Information:
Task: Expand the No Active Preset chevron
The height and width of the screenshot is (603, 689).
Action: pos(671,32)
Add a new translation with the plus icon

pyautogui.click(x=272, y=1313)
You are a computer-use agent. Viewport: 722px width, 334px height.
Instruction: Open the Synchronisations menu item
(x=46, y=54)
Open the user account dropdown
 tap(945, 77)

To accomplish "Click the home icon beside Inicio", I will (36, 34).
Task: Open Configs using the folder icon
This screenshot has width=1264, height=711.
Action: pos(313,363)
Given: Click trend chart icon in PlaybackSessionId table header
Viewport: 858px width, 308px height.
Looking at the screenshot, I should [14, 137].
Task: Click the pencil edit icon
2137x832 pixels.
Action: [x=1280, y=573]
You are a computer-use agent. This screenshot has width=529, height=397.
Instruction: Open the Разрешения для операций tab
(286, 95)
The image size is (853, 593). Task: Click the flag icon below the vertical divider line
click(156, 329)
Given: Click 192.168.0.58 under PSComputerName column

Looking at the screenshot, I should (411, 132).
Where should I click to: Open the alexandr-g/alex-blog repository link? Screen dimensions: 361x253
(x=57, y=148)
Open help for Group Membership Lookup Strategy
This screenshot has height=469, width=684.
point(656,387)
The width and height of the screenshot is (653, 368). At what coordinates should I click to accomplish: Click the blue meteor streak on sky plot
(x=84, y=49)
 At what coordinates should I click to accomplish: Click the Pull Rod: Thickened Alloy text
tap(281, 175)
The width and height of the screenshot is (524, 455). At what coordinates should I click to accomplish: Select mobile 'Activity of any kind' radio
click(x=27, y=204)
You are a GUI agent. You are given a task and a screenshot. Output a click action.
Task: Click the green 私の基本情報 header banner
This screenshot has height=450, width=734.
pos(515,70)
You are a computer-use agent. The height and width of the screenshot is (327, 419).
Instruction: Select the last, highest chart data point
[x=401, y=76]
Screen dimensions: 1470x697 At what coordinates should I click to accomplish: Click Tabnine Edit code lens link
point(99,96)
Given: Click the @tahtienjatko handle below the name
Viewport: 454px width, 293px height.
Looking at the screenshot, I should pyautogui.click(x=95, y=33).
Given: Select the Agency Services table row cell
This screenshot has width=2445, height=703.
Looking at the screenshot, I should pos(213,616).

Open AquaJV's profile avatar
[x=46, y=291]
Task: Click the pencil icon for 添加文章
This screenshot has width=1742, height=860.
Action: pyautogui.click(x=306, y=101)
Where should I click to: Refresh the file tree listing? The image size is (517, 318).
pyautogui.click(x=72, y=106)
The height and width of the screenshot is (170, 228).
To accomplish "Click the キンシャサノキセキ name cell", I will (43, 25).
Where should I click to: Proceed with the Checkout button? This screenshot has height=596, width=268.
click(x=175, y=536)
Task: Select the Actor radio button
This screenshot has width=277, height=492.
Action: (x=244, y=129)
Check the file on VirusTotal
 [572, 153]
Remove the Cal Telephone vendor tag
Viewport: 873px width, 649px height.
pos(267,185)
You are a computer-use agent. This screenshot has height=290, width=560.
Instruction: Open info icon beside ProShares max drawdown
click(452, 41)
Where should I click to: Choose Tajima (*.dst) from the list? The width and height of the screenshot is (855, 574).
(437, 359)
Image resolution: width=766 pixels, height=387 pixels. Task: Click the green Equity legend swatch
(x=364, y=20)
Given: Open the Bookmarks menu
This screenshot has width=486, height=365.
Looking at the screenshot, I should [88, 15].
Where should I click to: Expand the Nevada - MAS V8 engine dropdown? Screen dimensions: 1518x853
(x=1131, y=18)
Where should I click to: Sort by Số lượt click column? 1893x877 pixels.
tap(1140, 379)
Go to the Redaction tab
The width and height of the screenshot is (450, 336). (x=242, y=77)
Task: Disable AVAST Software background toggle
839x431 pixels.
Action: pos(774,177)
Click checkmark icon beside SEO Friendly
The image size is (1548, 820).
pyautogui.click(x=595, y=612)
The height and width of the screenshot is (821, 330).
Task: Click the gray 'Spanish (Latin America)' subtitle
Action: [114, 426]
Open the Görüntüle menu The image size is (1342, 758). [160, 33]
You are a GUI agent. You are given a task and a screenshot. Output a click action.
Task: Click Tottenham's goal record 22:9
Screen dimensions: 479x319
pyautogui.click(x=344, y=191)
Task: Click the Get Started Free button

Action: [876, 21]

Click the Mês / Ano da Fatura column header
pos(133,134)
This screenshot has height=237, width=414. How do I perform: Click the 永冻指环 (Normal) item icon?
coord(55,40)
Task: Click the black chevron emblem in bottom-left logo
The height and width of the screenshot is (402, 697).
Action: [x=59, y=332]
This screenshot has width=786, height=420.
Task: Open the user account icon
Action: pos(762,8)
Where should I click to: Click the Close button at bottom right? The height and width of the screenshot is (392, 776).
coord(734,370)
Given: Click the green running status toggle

Task directions: Repeat everything in the listing above exactly.

Reply to the task:
Task: Expand the No Active Preset chevron
The height and width of the screenshot is (603, 689).
Action: pos(671,32)
Add a new translation with the plus icon

pyautogui.click(x=272, y=1313)
You are a computer-use agent. Viewport: 722px width, 334px height.
Instruction: Open the Synchronisations menu item
(x=46, y=54)
Open the user account dropdown
 tap(945, 77)

To accomplish "Click the home icon beside Inicio", I will (36, 34).
Task: Open Configs using the folder icon
This screenshot has width=1264, height=711.
Action: pos(313,363)
Given: Click trend chart icon in PlaybackSessionId table header
Viewport: 858px width, 308px height.
Looking at the screenshot, I should [14, 137].
Task: Click the pencil edit icon
2137x832 pixels.
Action: [x=1280, y=573]
You are a computer-use agent. This screenshot has width=529, height=397.
Instruction: Open the Разрешения для операций tab
(286, 95)
The image size is (853, 593). Task: Click the flag icon below the vertical divider line
click(156, 329)
Given: Click 192.168.0.58 under PSComputerName column

Looking at the screenshot, I should (411, 132).
Where should I click to: Open the alexandr-g/alex-blog repository link? Screen dimensions: 361x253
(x=57, y=148)
Open help for Group Membership Lookup Strategy
This screenshot has height=469, width=684.
point(656,387)
The width and height of the screenshot is (653, 368). At what coordinates should I click to accomplish: Click the blue meteor streak on sky plot
(x=84, y=49)
 At what coordinates should I click to accomplish: Click the Pull Rod: Thickened Alloy text
tap(281, 175)
The width and height of the screenshot is (524, 455). At what coordinates should I click to accomplish: Select mobile 'Activity of any kind' radio
click(x=27, y=204)
You are a GUI agent. You are given a task and a screenshot. Output a click action.
Task: Click the green 私の基本情報 header banner
This screenshot has height=450, width=734.
pos(515,70)
You are a computer-use agent. The height and width of the screenshot is (327, 419).
Instruction: Select the last, highest chart data point
[x=401, y=76]
Screen dimensions: 1470x697 At what coordinates should I click to accomplish: Click Tabnine Edit code lens link
point(99,96)
Given: Click the @tahtienjatko handle below the name
Viewport: 454px width, 293px height.
Looking at the screenshot, I should pyautogui.click(x=95, y=33).
Given: Select the Agency Services table row cell
This screenshot has width=2445, height=703.
Looking at the screenshot, I should pos(213,616).

Open AquaJV's profile avatar
[x=46, y=291]
Task: Click the pencil icon for 添加文章
This screenshot has width=1742, height=860.
Action: pyautogui.click(x=306, y=101)
Where should I click to: Refresh the file tree listing? The image size is (517, 318).
pyautogui.click(x=72, y=106)
The height and width of the screenshot is (170, 228).
To accomplish "Click the キンシャサノキセキ name cell", I will (43, 25).
Where should I click to: Proceed with the Checkout button? This screenshot has height=596, width=268.
click(x=175, y=536)
Task: Select the Actor radio button
This screenshot has width=277, height=492.
Action: (x=244, y=129)
Check the file on VirusTotal
 [572, 153]
Remove the Cal Telephone vendor tag
Viewport: 873px width, 649px height.
pos(267,185)
You are a computer-use agent. This screenshot has height=290, width=560.
Instruction: Open info icon beside ProShares max drawdown
click(452, 41)
Where should I click to: Choose Tajima (*.dst) from the list? The width and height of the screenshot is (855, 574).
(437, 359)
Image resolution: width=766 pixels, height=387 pixels. Task: Click the green Equity legend swatch
(x=364, y=20)
Given: Open the Bookmarks menu
This screenshot has width=486, height=365.
Looking at the screenshot, I should [88, 15].
Where should I click to: Expand the Nevada - MAS V8 engine dropdown? Screen dimensions: 1518x853
(x=1131, y=18)
Where should I click to: Sort by Số lượt click column? 1893x877 pixels.
tap(1140, 379)
Go to the Redaction tab
The width and height of the screenshot is (450, 336). (x=242, y=77)
Task: Disable AVAST Software background toggle
839x431 pixels.
Action: pos(774,177)
Click checkmark icon beside SEO Friendly
The image size is (1548, 820).
pyautogui.click(x=595, y=612)
The height and width of the screenshot is (821, 330).
Task: Click the gray 'Spanish (Latin America)' subtitle
Action: [114, 426]
Open the Görüntüle menu The image size is (1342, 758). [160, 33]
You are a GUI agent. You are given a task and a screenshot. Output a click action.
Task: Click Tottenham's goal record 22:9
Screen dimensions: 479x319
pyautogui.click(x=344, y=191)
Task: Click the Get Started Free button

Action: [876, 21]

Click the Mês / Ano da Fatura column header
pos(133,134)
This screenshot has height=237, width=414. How do I perform: Click the 永冻指环 (Normal) item icon?
coord(55,40)
Task: Click the black chevron emblem in bottom-left logo
The height and width of the screenshot is (402, 697).
Action: [x=59, y=332]
This screenshot has width=786, height=420.
Task: Open the user account icon
Action: pos(762,8)
Where should I click to: Click the Close button at bottom right? The height and width of the screenshot is (392, 776).
coord(734,370)
Given: Click the green running status toggle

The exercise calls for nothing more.